* [Work to do]
Copy out each of the following lines word for word.

◇ ◇ ◇ ◇ ◇

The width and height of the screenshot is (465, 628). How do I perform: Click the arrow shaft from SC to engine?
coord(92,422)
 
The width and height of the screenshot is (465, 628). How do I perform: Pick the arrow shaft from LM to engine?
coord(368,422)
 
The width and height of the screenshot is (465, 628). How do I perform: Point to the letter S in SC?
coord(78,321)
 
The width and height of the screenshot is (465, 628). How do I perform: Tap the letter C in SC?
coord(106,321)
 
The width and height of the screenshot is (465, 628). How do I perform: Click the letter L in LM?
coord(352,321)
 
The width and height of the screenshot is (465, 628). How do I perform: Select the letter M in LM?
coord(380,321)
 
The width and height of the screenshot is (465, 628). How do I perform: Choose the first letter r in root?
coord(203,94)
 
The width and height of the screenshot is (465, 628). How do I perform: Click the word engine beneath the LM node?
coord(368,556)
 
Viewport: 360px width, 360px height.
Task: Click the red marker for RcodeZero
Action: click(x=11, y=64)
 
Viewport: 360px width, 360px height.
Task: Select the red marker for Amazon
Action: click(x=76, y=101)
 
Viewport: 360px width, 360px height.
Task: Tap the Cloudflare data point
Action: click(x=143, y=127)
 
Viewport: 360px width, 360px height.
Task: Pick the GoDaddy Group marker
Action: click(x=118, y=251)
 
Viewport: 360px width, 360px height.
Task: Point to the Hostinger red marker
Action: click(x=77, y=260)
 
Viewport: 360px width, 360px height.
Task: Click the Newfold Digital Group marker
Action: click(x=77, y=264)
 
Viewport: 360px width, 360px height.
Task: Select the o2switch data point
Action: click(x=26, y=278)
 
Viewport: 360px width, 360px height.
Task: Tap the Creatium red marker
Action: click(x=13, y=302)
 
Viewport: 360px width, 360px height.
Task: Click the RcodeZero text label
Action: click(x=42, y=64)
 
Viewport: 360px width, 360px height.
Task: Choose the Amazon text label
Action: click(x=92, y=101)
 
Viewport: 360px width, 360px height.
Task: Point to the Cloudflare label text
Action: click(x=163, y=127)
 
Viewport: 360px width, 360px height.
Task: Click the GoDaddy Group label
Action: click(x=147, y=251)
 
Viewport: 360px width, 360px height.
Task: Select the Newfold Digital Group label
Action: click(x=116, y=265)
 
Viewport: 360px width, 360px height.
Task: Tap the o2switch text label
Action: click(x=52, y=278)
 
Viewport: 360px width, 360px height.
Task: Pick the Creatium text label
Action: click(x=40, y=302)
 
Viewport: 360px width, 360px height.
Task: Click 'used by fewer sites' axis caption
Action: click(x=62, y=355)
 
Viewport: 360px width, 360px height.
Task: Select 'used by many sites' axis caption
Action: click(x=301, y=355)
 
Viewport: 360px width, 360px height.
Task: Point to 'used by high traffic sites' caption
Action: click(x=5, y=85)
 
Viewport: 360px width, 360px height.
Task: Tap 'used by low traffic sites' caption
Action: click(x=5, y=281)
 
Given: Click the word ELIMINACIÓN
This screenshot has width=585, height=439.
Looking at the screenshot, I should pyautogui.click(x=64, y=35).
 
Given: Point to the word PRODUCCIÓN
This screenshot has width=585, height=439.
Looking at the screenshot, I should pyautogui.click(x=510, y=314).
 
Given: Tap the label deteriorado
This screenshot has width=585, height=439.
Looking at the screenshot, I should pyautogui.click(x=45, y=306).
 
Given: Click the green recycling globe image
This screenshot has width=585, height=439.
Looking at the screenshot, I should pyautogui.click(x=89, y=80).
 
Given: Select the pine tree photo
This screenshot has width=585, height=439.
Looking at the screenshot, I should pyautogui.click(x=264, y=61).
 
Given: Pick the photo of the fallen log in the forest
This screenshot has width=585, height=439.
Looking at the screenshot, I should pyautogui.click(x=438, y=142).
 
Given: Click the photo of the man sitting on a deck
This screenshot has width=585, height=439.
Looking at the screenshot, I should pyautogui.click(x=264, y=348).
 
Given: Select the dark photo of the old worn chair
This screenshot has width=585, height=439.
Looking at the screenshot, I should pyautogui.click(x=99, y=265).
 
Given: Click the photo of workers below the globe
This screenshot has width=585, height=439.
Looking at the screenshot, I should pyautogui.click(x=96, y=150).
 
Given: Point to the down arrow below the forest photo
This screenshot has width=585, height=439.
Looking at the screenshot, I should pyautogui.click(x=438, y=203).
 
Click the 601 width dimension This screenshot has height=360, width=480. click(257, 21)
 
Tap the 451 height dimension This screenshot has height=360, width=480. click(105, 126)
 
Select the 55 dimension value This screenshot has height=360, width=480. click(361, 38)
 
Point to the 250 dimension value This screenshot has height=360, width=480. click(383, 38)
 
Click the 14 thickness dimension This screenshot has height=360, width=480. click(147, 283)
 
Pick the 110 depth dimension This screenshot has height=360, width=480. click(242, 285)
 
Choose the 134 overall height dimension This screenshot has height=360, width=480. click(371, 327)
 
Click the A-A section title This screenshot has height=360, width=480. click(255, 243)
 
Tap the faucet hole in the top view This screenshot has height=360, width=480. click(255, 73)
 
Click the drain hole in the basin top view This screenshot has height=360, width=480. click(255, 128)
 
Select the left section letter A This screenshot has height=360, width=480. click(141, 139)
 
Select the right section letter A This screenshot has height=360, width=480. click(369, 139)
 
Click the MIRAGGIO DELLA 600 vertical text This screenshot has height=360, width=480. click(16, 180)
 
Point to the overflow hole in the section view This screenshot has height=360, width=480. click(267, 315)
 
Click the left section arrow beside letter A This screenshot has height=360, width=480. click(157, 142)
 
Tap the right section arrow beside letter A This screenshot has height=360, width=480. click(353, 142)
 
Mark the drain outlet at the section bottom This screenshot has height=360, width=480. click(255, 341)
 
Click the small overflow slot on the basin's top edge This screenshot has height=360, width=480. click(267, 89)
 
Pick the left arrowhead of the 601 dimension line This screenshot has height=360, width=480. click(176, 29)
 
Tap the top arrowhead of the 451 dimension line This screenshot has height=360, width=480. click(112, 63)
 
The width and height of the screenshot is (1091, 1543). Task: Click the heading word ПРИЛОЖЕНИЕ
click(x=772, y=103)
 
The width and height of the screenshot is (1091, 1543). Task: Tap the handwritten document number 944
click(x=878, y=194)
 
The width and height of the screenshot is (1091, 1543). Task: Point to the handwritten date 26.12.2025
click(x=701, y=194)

◇ ◇ ◇ ◇ ◇

* [Answer for the task]
The width and height of the screenshot is (465, 628). How do I perform: Click the arrow shaft from SC to engine?
coord(92,422)
 
The width and height of the screenshot is (465, 628). How do I perform: Pick the arrow shaft from LM to engine?
coord(368,422)
 
The width and height of the screenshot is (465, 628). How do I perform: Point to the letter S in SC?
coord(78,321)
 
The width and height of the screenshot is (465, 628). How do I perform: Tap the letter C in SC?
coord(106,321)
 
The width and height of the screenshot is (465, 628). How do I perform: Click the letter L in LM?
coord(352,321)
 
The width and height of the screenshot is (465, 628). How do I perform: Select the letter M in LM?
coord(380,321)
 
The width and height of the screenshot is (465, 628). How do I perform: Choose the first letter r in root?
coord(203,94)
 
The width and height of the screenshot is (465, 628). How do I perform: Click the word engine beneath the LM node?
coord(368,556)
 
Viewport: 360px width, 360px height.
Task: Click the red marker for RcodeZero
Action: click(x=11, y=64)
 
Viewport: 360px width, 360px height.
Task: Select the red marker for Amazon
Action: click(x=76, y=101)
 
Viewport: 360px width, 360px height.
Task: Tap the Cloudflare data point
Action: click(x=143, y=127)
 
Viewport: 360px width, 360px height.
Task: Pick the GoDaddy Group marker
Action: click(x=118, y=251)
 
Viewport: 360px width, 360px height.
Task: Point to the Hostinger red marker
Action: click(x=77, y=260)
 
Viewport: 360px width, 360px height.
Task: Click the Newfold Digital Group marker
Action: click(x=77, y=264)
 
Viewport: 360px width, 360px height.
Task: Select the o2switch data point
Action: click(x=26, y=278)
 
Viewport: 360px width, 360px height.
Task: Tap the Creatium red marker
Action: click(x=13, y=302)
 
Viewport: 360px width, 360px height.
Task: Click the RcodeZero text label
Action: click(x=42, y=64)
 
Viewport: 360px width, 360px height.
Task: Choose the Amazon text label
Action: click(x=92, y=101)
 
Viewport: 360px width, 360px height.
Task: Point to the Cloudflare label text
Action: click(x=163, y=127)
 
Viewport: 360px width, 360px height.
Task: Click the GoDaddy Group label
Action: click(x=147, y=251)
 
Viewport: 360px width, 360px height.
Task: Select the Newfold Digital Group label
Action: click(x=116, y=265)
 
Viewport: 360px width, 360px height.
Task: Tap the o2switch text label
Action: click(x=52, y=278)
 
Viewport: 360px width, 360px height.
Task: Pick the Creatium text label
Action: click(x=40, y=302)
 
Viewport: 360px width, 360px height.
Task: Click 'used by fewer sites' axis caption
Action: click(x=62, y=355)
 
Viewport: 360px width, 360px height.
Task: Select 'used by many sites' axis caption
Action: click(x=301, y=355)
 
Viewport: 360px width, 360px height.
Task: Point to 'used by high traffic sites' caption
Action: click(x=5, y=85)
 
Viewport: 360px width, 360px height.
Task: Tap 'used by low traffic sites' caption
Action: click(x=5, y=281)
 
Given: Click the word ELIMINACIÓN
This screenshot has width=585, height=439.
Looking at the screenshot, I should pyautogui.click(x=64, y=35).
 
Given: Point to the word PRODUCCIÓN
This screenshot has width=585, height=439.
Looking at the screenshot, I should pyautogui.click(x=510, y=314).
 
Given: Tap the label deteriorado
This screenshot has width=585, height=439.
Looking at the screenshot, I should pyautogui.click(x=45, y=306).
 
Given: Click the green recycling globe image
This screenshot has width=585, height=439.
Looking at the screenshot, I should pyautogui.click(x=89, y=80).
 
Given: Select the pine tree photo
This screenshot has width=585, height=439.
Looking at the screenshot, I should pyautogui.click(x=264, y=61).
 
Given: Pick the photo of the fallen log in the forest
This screenshot has width=585, height=439.
Looking at the screenshot, I should pyautogui.click(x=438, y=142).
 
Given: Click the photo of the man sitting on a deck
This screenshot has width=585, height=439.
Looking at the screenshot, I should pyautogui.click(x=264, y=348).
 
Given: Select the dark photo of the old worn chair
This screenshot has width=585, height=439.
Looking at the screenshot, I should pyautogui.click(x=99, y=265).
 
Given: Click the photo of workers below the globe
This screenshot has width=585, height=439.
Looking at the screenshot, I should pyautogui.click(x=96, y=150).
 
Given: Point to the down arrow below the forest photo
This screenshot has width=585, height=439.
Looking at the screenshot, I should pyautogui.click(x=438, y=203).
 
Click the 601 width dimension This screenshot has height=360, width=480. click(257, 21)
 
Tap the 451 height dimension This screenshot has height=360, width=480. click(105, 126)
 
Select the 55 dimension value This screenshot has height=360, width=480. click(361, 38)
 
Point to the 250 dimension value This screenshot has height=360, width=480. click(383, 38)
 
Click the 14 thickness dimension This screenshot has height=360, width=480. click(147, 283)
 
Pick the 110 depth dimension This screenshot has height=360, width=480. click(242, 285)
 
Choose the 134 overall height dimension This screenshot has height=360, width=480. click(371, 327)
 
Click the A-A section title This screenshot has height=360, width=480. click(255, 243)
 
Tap the faucet hole in the top view This screenshot has height=360, width=480. click(255, 73)
 
Click the drain hole in the basin top view This screenshot has height=360, width=480. click(255, 128)
 
Select the left section letter A This screenshot has height=360, width=480. click(141, 139)
 
Select the right section letter A This screenshot has height=360, width=480. click(369, 139)
 
Click the MIRAGGIO DELLA 600 vertical text This screenshot has height=360, width=480. click(16, 180)
 
Point to the overflow hole in the section view This screenshot has height=360, width=480. click(267, 315)
 
Click the left section arrow beside letter A This screenshot has height=360, width=480. click(157, 142)
 
Tap the right section arrow beside letter A This screenshot has height=360, width=480. click(353, 142)
 
Mark the drain outlet at the section bottom This screenshot has height=360, width=480. click(255, 341)
 
Click the small overflow slot on the basin's top edge This screenshot has height=360, width=480. click(267, 89)
 
Pick the left arrowhead of the 601 dimension line This screenshot has height=360, width=480. click(176, 29)
 
Tap the top arrowhead of the 451 dimension line This screenshot has height=360, width=480. click(112, 63)
 
The width and height of the screenshot is (1091, 1543). Task: Click the heading word ПРИЛОЖЕНИЕ
click(x=772, y=103)
 
The width and height of the screenshot is (1091, 1543). Task: Tap the handwritten document number 944
click(x=878, y=194)
 
The width and height of the screenshot is (1091, 1543). Task: Point to the handwritten date 26.12.2025
click(x=701, y=194)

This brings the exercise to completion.